The Broadway transfer of the British hit revival Boeing Boeing, has given many critics a platform to ponder one of the gaps in British and American theatre culture: Bedroom Farce.
Here is Leonard Jacobs:
Broadway, you see, has traditionally been unfriendly to farce,
especially the libidinous kind. Maybe it’s the difficulty U.S. actors have adjusting their Method-centric technique to the idea of flying in and out of doors for no reason but to make us laugh, or of making exclamations like “She’s back!” seem believable. Maybe it’s because realism-weaned American audiences resist suspending their disbelief to such a farcical degree.
Here is Mark Heilpern:
Without Boeing-Boeing—or No Sex Please, We’re British; Run for Your Wife; or, best title of all, When Did You Last See Your Trousers?—England, I assure you, would not be England.
TRUE, BOEING-BOEING WAS written by a Frenchman. But only
originally. Which must be why it’s set in Paris. Nothing wrong with that. Some of the best Feydeau farces are set in Paris. Also, Molière.
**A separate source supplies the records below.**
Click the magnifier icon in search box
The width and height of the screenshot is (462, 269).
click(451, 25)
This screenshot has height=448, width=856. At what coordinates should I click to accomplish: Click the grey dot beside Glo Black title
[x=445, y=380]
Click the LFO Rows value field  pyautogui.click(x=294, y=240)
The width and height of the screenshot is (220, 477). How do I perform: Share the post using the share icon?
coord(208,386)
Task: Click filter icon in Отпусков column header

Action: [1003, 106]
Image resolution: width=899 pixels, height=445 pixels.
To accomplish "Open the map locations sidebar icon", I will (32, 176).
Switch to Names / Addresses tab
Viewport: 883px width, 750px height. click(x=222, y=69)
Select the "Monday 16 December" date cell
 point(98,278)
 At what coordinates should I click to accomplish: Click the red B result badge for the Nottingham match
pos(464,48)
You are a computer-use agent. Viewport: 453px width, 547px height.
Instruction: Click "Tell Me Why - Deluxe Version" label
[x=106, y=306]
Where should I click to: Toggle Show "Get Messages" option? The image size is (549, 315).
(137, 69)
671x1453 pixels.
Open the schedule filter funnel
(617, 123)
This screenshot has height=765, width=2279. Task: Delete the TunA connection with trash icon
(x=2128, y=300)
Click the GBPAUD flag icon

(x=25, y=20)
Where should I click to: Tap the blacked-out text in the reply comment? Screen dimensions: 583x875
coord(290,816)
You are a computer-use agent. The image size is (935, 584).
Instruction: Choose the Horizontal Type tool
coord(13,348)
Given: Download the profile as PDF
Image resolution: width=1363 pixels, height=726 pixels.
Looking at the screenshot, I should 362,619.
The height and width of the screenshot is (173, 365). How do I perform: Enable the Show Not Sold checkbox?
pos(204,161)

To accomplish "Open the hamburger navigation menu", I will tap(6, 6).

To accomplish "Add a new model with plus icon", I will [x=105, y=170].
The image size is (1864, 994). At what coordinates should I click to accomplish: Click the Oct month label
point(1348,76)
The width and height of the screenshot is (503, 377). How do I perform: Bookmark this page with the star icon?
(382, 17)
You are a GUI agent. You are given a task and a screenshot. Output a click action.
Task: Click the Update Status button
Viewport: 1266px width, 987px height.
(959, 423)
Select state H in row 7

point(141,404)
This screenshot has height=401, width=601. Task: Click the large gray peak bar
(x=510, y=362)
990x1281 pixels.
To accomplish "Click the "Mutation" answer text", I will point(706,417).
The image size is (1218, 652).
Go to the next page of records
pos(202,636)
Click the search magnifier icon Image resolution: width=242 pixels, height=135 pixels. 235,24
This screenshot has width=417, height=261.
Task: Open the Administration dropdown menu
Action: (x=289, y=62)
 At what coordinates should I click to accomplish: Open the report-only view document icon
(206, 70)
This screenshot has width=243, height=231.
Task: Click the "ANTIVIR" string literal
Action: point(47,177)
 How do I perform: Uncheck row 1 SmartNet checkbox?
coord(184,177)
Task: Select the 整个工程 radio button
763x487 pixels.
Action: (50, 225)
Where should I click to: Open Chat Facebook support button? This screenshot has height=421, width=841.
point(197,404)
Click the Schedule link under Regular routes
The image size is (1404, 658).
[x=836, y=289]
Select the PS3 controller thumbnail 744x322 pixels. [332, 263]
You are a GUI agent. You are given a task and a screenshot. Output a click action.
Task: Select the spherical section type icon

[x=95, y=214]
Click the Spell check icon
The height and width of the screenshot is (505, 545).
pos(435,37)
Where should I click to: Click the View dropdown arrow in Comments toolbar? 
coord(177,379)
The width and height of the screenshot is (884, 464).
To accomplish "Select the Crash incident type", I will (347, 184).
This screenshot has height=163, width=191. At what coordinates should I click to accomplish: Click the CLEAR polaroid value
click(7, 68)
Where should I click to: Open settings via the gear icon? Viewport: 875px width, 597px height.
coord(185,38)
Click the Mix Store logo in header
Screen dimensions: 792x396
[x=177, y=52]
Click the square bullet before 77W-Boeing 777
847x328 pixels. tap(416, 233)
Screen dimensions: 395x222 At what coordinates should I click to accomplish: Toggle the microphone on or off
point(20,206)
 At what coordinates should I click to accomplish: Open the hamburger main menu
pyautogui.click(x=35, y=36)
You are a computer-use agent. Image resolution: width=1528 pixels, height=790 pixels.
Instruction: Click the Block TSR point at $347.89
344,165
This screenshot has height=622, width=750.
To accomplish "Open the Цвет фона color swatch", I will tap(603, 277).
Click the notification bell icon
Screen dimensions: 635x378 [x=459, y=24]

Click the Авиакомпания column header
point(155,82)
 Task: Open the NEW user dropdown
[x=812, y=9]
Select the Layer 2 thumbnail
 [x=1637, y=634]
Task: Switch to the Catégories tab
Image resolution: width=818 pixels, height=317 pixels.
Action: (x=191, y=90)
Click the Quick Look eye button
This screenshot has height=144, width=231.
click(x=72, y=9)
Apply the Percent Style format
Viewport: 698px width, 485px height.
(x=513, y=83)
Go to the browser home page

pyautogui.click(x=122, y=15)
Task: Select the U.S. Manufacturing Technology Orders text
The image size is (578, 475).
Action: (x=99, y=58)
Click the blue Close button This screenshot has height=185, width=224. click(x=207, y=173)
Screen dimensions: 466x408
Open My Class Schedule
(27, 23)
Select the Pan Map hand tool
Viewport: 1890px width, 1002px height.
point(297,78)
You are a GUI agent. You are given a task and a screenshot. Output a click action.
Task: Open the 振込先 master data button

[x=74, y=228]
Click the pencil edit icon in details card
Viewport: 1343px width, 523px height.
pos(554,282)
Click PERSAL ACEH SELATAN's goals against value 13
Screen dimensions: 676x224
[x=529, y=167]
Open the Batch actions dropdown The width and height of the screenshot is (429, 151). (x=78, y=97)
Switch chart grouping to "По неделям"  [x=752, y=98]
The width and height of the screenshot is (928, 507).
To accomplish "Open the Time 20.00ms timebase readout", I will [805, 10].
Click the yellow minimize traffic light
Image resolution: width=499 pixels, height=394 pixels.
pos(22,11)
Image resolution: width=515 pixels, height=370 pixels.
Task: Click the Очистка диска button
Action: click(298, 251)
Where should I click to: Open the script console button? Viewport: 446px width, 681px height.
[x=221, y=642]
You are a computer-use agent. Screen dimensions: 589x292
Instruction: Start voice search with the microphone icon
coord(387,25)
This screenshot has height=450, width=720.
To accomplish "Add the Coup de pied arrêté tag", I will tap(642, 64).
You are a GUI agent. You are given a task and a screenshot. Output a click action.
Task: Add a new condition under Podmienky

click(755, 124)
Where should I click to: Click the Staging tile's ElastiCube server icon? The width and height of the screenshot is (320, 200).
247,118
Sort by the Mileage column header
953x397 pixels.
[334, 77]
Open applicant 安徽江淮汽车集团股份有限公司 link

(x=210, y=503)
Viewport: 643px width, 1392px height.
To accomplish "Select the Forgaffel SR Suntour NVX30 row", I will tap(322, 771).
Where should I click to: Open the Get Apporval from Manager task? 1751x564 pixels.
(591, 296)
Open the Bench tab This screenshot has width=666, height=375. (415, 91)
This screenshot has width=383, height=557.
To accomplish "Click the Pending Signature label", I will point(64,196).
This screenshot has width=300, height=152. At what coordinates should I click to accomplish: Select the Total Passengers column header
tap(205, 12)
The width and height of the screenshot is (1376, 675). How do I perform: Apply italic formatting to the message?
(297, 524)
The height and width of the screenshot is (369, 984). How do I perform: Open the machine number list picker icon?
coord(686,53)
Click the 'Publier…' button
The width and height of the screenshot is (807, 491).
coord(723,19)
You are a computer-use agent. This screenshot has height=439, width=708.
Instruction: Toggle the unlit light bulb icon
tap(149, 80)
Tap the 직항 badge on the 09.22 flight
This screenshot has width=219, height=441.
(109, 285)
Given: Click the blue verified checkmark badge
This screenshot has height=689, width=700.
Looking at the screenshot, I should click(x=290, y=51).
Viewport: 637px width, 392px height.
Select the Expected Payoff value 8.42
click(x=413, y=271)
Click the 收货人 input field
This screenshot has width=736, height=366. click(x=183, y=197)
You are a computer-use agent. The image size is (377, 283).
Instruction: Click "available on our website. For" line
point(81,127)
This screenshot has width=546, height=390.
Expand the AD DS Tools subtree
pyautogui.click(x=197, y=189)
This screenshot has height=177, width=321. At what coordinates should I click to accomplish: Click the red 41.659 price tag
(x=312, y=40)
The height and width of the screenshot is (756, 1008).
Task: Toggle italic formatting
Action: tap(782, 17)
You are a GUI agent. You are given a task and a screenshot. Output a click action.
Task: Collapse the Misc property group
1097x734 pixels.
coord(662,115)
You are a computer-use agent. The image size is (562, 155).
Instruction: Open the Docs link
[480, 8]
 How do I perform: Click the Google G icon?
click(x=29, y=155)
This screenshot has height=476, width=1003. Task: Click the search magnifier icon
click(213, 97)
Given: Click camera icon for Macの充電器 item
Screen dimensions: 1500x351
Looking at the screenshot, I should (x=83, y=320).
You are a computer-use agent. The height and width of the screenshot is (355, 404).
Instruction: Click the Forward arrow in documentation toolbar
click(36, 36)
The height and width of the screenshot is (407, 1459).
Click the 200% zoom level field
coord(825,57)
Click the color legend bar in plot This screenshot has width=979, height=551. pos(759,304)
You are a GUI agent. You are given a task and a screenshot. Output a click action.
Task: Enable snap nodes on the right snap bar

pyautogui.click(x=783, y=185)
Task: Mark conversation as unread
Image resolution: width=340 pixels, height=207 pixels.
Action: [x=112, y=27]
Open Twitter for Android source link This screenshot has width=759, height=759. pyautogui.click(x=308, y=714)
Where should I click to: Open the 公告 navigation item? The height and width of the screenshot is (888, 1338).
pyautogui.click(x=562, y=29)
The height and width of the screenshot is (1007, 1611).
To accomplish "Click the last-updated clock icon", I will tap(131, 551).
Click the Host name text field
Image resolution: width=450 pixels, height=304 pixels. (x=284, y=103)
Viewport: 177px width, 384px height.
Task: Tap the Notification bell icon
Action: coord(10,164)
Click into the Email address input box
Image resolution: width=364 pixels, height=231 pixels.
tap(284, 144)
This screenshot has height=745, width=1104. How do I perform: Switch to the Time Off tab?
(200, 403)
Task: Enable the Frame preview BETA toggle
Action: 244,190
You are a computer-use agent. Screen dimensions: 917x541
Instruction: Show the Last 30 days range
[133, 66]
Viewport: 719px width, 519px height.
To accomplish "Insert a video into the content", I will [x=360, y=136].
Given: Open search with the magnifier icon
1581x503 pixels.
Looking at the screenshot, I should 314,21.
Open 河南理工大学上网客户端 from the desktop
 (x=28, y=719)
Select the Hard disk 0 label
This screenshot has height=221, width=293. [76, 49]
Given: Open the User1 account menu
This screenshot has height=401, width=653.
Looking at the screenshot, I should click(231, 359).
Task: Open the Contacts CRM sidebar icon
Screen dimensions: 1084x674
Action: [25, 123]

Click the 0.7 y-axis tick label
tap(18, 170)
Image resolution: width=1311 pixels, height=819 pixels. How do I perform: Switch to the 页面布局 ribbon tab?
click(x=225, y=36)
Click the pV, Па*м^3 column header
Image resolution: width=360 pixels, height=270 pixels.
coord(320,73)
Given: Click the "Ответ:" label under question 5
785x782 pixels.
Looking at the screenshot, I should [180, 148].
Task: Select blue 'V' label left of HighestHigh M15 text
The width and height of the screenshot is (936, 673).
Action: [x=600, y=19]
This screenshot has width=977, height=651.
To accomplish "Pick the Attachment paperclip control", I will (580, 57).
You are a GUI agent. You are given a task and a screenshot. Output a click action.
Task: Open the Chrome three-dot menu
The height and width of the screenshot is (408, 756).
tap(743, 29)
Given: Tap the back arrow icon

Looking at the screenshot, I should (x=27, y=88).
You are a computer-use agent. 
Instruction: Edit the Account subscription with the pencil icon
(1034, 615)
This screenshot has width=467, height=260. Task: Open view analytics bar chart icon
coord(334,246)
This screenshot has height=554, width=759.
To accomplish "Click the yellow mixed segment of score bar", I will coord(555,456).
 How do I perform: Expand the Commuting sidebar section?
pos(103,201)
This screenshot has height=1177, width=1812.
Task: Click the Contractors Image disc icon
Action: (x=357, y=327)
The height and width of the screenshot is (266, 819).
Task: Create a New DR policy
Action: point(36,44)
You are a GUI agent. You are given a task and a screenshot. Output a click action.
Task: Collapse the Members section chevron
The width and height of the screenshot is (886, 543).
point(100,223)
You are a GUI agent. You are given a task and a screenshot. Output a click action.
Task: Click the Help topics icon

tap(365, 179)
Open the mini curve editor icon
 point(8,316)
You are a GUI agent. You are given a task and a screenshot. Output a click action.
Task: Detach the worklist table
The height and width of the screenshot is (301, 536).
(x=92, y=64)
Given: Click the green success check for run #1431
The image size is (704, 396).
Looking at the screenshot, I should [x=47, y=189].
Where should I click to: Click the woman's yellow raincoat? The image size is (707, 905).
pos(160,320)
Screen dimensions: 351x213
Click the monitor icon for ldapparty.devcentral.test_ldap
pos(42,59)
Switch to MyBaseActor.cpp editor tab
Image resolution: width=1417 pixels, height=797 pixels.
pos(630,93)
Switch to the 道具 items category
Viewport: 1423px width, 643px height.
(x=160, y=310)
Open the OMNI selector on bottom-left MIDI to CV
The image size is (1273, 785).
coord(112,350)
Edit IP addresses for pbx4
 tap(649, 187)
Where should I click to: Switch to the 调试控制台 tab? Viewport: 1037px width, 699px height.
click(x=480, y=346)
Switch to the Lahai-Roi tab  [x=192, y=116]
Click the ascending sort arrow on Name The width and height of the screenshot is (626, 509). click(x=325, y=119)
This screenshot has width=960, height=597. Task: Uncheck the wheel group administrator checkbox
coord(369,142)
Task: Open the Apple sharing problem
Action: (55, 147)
Boeing-Boeing, by the Italian-sounding Frenchman Marc Camoletti,
proved so popular in its 1962 British version that it ran for a record seven years in the West End and made the Guinness Book of World Records. The reason it transferred so successfully to London is because it isn’t a clever farce in the French tradition. The British distrust cleverness, particularly in the bedroom: One does not shag wittily.
Americans, on the other hand, tend to treat farce as an acquired
taste. When Boeing-Boeing first came to Broadway in 1965, it lasted for 23 miserable performances. But then, it didn’t have Mark Rylance. (Nor did the deadly film version—also from 1965—starring Tony Curtis and Jerry Lewis.)
Puritan America has never quite appreciated the vast appetite of
the bourgeois British theatergoer for sex and silliness. Farce enables the traditionally reserved Brits to jettison their inhibitions and sexual guilt—and have a good belly laugh at themselves. The antic genre revolves round spiraling panic and embarrassment about being caught with your pants down.